By SARA GREENE
Leader staff writers
Less than two weeks after a faulty light fixture caused the fire that destroyed the $9 million Cabot Junior High North building on Aug. 10, administrators from the district laid out plans to get the 1,250 students back into the classrooms by Monday. The rest of the district went back to school this week. “This was good. I was curious about the scheduling and buildings,” said Stephanie Osborne, who attended the ninth-grade informational meeting on Sunday with her ninth- grader Stephen.
Since the fire, all class schedules are void so students will need to pick up a new class schedule this week at the principals’ building. Ninth graders can pick up their schedules on Thursday from 8:30 a.m. to 1:30 p.m. Seventh and eighth graders can pick up their class schedules on Friday from 8:30 a.m. to 1:30 p.m. Ninth-grade students will be attending classes in four portable buildings on the Cabot High School campus and will be having lunch in the high school cafeteria, after high schoolers finish, from 12:39 to 1:19 p.m.
“It’s nothing against the high schoolers, but they are a little bit older and we want our ninth graders to feel safe,” said Georgia Chastain, Cabot Junior High North principal. Ninth graders will be taking computer-lab courses in the business building or K building on the high school campus as well as using the high school library. “We can’t let our ninth graders’ momentum down because they’re not just earning grades, they’re earning credit towards graduation,” Chastain said.
Seventh and eighth graders will be attending classes in 20 portable classrooms set up on the Cabot Junior High North campus, between the tennis courts and the gym.
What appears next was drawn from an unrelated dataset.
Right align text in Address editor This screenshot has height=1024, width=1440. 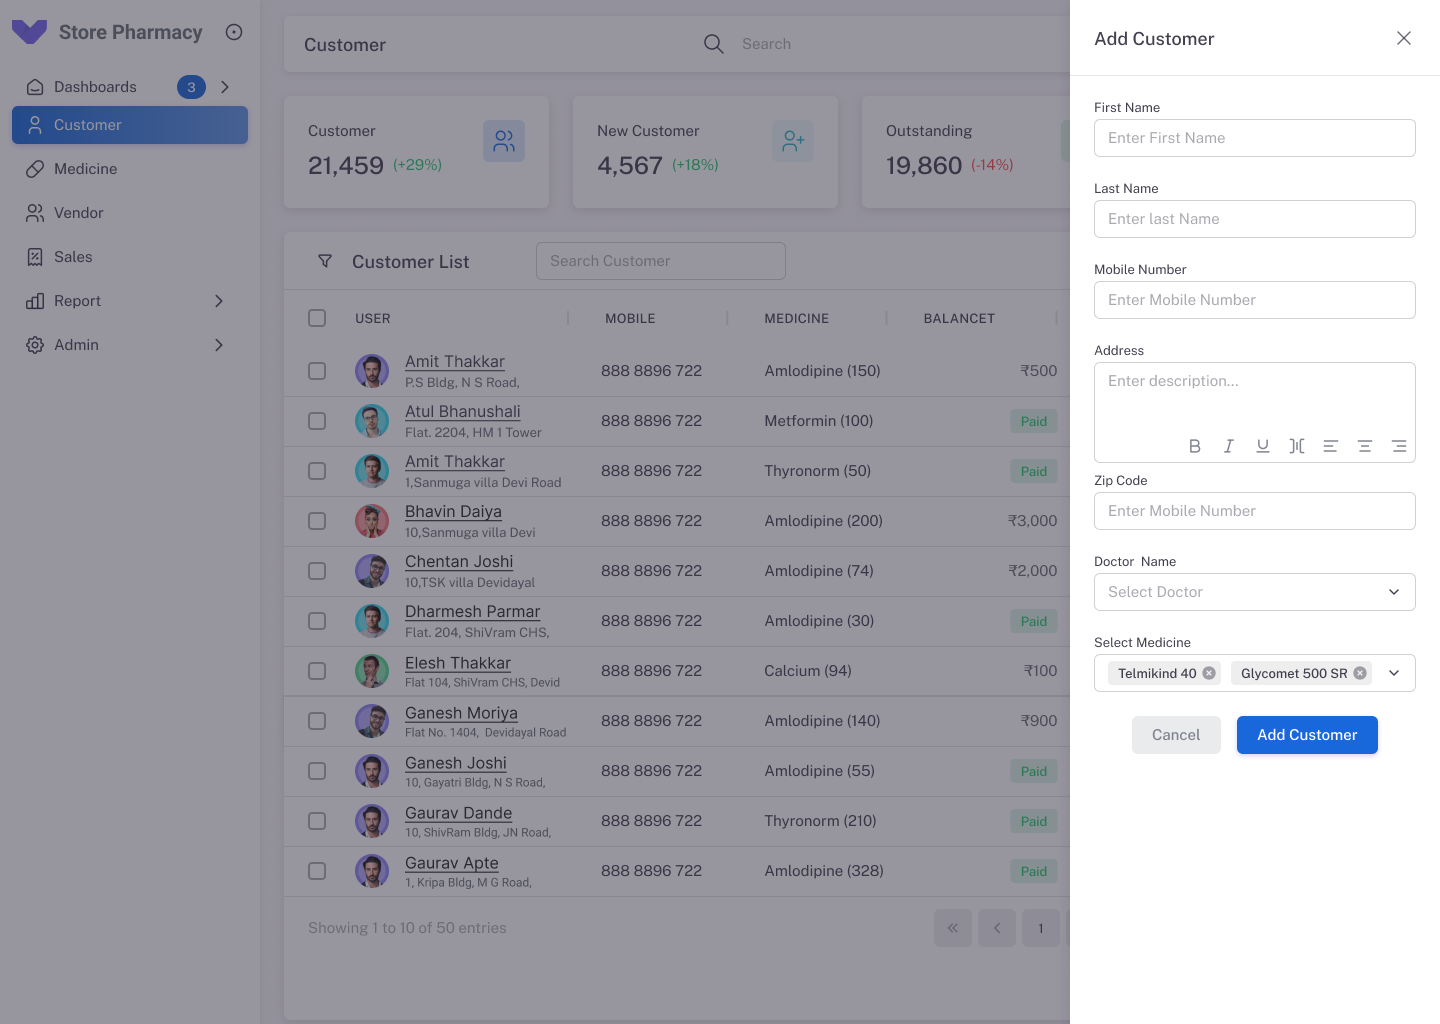click(x=1398, y=446)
Parents will be notified by September if the Arkansas Department of Education will waive the week of missed classes for Cabot Junior High North students or if there will be a week of make-up classes required at the end of the school year. Meals cooked at Cabot Middle School North will be brought over and students will eat either in the gym or in the classrooms. Parents were encouraged to make their students ride the buses as much as possible instead of driving their children to school as a way to alleviate traffic congestion. The district will have crossing guards and administrators helping direct traffic at the high school and parents to guide other parents dropping off their ninth graders.
Bus routes will likely be running a little earlier this week since Cabot Junior High North students won’t be going to classes and may run a little late next week when those students will be picked up. Assistant Superintendent Jim Dalton urged parents and students to be patient as the logistical problems are worked out.
For parents who need to drop off seventh and eighth graders, drivers will turn off Hwy. 89 as if they were traveling to Cabot Junior High North and follow the new road. This new road goes in front of the portables, stretches around the softball fields and puts drivers on Polk Street. The principals for Cabot Junior High North have moved into the principals’ building on the Cabot High School campus. All students will be checked in and out of school through the principals’ building.
All Cabot Junior High North telephone numbers have been transferred to the principals’ building as well. There are still some loose ends to tie up for parents. Immunization records and medical plans for all seventh graders at Cabot Junior High North were lost in the fire. Parents are being asked to provide copies of those records for student’s files.
Following the fire, several schools from around the state have stepped forward with donations. The Fort Smith School District donated 500 desks, Arkansas Technical University gave 250 and Searcy School District stepped up with 100. Approximately $8,000 worth of replacement textbooks have been shipped to the school. A chainlink fence is being erected around the remains of the Cabot Junior High North building for students’ safety.
Insurance investigators have finished their examination of the building and should be presenting a report to the school soon. District employees are slowly going through the remains of the building this week for anything salvageable. “We’ve been going through a pretty hard last week. We met with the Cabot Junior High North teachers the day after the fire and it’s like any other grieving process. You grieve and move on,” said Frank Holman, Superintendent of the Cabot School District.
Holman says it should take $15 million and about two years to replace the Cabot Junior High North building.